QUOTED PASSAGE:
## Start

The Bank of Canada announced that it would hold its overnight rate at 5% on Wednesday.
The announcement marks the fourth consecutive decision to keep the rate steady at 5% since July 2023.
Governor Tiff Macklem told reporters that discussions at the Bank of Canada have shifted from whether its key policy rate is high enough to how long it needs to maintain it at 5%.
“What came through in the deliberations is that Governing Council’s discussion about future policy is shifting from whether monetary policy is restrictive enough to how long to maintain the current restrictive stance,” said Macklem.
The central bank said it anticipates economic growth will continue to slow, helping inflation to gradually ease across a number of economies. Consumer spending and business investment are also expected to continue to slow this year.
“In the euro area, the economy looks to be in a mild contraction. In China, low consumer confidence and policy uncertainty will likely restrain activity. Meanwhile, oil prices are about $10 per barrel lower than was assumed in the October Monetary Policy Report (MPR). Financial conditions have eased, largely reversing the tightening that occurred last autumn,” reads a statement from the Bank of Canada.

## End

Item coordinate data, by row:

## Start

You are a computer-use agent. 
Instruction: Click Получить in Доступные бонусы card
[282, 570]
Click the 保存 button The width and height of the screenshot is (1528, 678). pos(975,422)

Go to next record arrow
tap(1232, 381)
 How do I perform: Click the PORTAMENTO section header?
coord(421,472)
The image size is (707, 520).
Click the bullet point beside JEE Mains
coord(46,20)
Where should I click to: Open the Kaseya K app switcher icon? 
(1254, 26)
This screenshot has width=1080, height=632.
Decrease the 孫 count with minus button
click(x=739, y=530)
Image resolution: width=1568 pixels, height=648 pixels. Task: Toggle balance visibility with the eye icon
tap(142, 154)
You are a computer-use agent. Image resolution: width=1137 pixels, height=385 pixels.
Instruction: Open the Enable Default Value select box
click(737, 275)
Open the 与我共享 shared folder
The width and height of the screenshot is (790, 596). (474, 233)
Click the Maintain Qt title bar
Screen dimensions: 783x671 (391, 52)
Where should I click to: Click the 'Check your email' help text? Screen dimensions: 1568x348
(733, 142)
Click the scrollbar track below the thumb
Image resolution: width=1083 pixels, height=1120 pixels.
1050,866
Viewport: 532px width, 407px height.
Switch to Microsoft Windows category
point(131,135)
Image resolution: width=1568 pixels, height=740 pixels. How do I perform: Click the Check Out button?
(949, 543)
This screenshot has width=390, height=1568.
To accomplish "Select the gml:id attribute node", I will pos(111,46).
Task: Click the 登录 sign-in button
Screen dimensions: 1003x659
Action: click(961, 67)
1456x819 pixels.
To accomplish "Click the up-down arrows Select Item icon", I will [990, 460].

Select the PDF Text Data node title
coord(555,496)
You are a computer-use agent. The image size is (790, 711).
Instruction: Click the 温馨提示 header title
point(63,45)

## End

AIM 1:
Copy out, without any change, the rows between the line holding "This screenshot has width=1080, height=632." and the line holding "coord(555,496)", inclusive.
AIM 2:
Please continue the report on the Bank of Canada's rate decision, picking up right after its last sentence.

WRITTEN RESPONSE 1:
This screenshot has width=1080, height=632.
Decrease the 孫 count with minus button
click(x=739, y=530)
Image resolution: width=1568 pixels, height=648 pixels. Task: Toggle balance visibility with the eye icon
tap(142, 154)
You are a computer-use agent. Image resolution: width=1137 pixels, height=385 pixels.
Instruction: Open the Enable Default Value select box
click(737, 275)
Open the 与我共享 shared folder
The width and height of the screenshot is (790, 596). (474, 233)
Click the Maintain Qt title bar
Screen dimensions: 783x671 (391, 52)
Where should I click to: Click the 'Check your email' help text? Screen dimensions: 1568x348
(733, 142)
Click the scrollbar track below the thumb
Image resolution: width=1083 pixels, height=1120 pixels.
1050,866
Viewport: 532px width, 407px height.
Switch to Microsoft Windows category
point(131,135)
Image resolution: width=1568 pixels, height=740 pixels. How do I perform: Click the Check Out button?
(949, 543)
This screenshot has width=390, height=1568.
To accomplish "Select the gml:id attribute node", I will pos(111,46).
Task: Click the 登录 sign-in button
Screen dimensions: 1003x659
Action: click(961, 67)
1456x819 pixels.
To accomplish "Click the up-down arrows Select Item icon", I will [990, 460].

Select the PDF Text Data node title
coord(555,496)

WRITTEN RESPONSE 2:
“The Bank now forecasts global GDP growth of 2½% in 2024 and 2¾% in 2025, following 2023’s 3% pace. With softer growth this year, inflation rates in most advanced economies are expected to come down slowly, reaching central bank targets in 2025.”
Some economists believe a rate cut will happen in April but the bulk of Bay Street economists don’t think the first cut will happen until closer to the middle of the year, around June or July.
Borrowing costs, which are at the highest level in two decades, appear to remain restrictive enough to get inflation back under control.
However, inflation and wage growth are moving at a pace faster than the bank would like to see.
Core inflation rose in December and has remained hovering around the 3.5%-4% range, which is far higher than the bank’s target of 2%.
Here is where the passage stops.